Definition of a Broker-Dealer
Understanding who qualifies as a broker-dealer is the foundation for everything else in this unit: registration requirements, supervision obligations, and regulatory jurisdiction all flow from these definitions.
Broker vs. Dealer
The securities industry uses two distinct terms that describe different capacities:
- Broker: Any person engaged in the business of effecting transactions in securities for the account of others (acting in an agent capacity).
- Dealer: Any person engaged in the business of buying and selling securities for their own account (acting in a principal capacity).
Most firms operate in both capacities and are therefore called broker-dealers. When a firm executes a customer's buy order on an exchange, it acts as a broker (agent). When the same firm sells securities from its own inventory to a customer, it acts as a dealer (principal).
- Broker (agent): Acts as an intermediary, matching buyers and sellers for the customer's benefit. Earns a commission.
- Dealer (principal): Trades from the firm's own inventory. Earns a markup (on sales) or markdown (on purchases).
Exam Tip: Gotchas
- The terms "broker" and "dealer" describe capacities, not permanent labels. The same firm can act as a broker on one transaction and a dealer on the next. What matters is whose account the trade is for: the customer's (broker) or the firm's (dealer).
Key Exclusions
Not everyone who touches a securities transaction is a broker-dealer. The following are generally excluded from the definition:
- Agents (individuals): An agent is a natural person (individual) who represents a broker-dealer or issuer in effecting transactions. Agents are registered separately; they are not broker-dealers themselves.
- Issuers: A company selling its own securities is generally not a broker-dealer unless it is regularly engaged in the business of buying and selling its own securities (like a mutual fund).
- Banks: Generally excluded from the broker-dealer definition under federal law. Banks can conduct certain securities activities (such as selling government securities or providing trust services) without registering as broker-dealers.
Exam Tip: Gotchas
- A broker-dealer is the firm; an agent is the individual. These are often confused. A broker-dealer is the entity; an agent is the natural person who acts on behalf of the broker-dealer. Both must register, but they register separately and have different regulatory obligations.
- Banks are excluded from the broker-dealer definition, but not from all securities regulation. They can sell government securities and provide trust services without broker-dealer (BD) registration, but other securities activities may still be regulated.
- An issuer selling its own stock in a one-time offering is not a broker-dealer.

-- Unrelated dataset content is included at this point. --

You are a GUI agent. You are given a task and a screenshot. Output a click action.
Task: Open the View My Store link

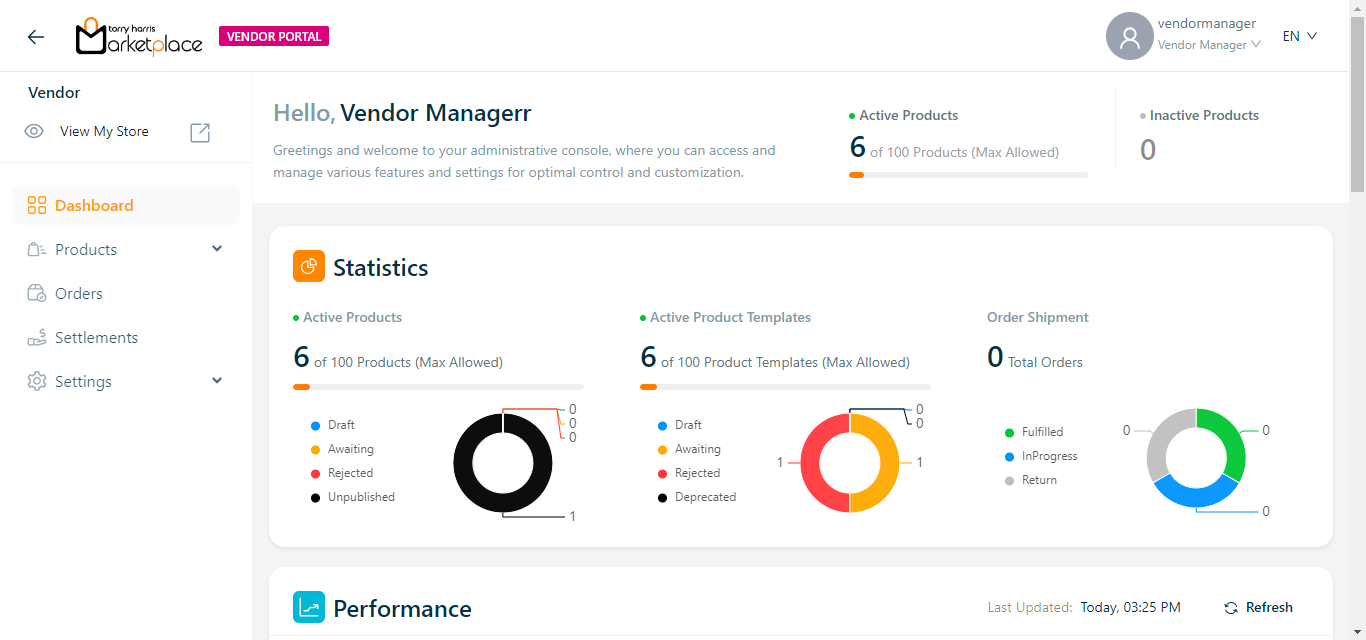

However, an issuer that regularly buys and sells its own securities (like a mutual fund company) may be.
Think of it this way: The definitions under USA Section 401 (Uniform Securities Act) boil down to one question: whose account is the trade for? If it is for the customer, the firm is acting as a broker. If it is for the firm's own account, it is acting as a dealer. From there, check whether any exclusion (bank, issuer, agent) applies. If none does, registration is required.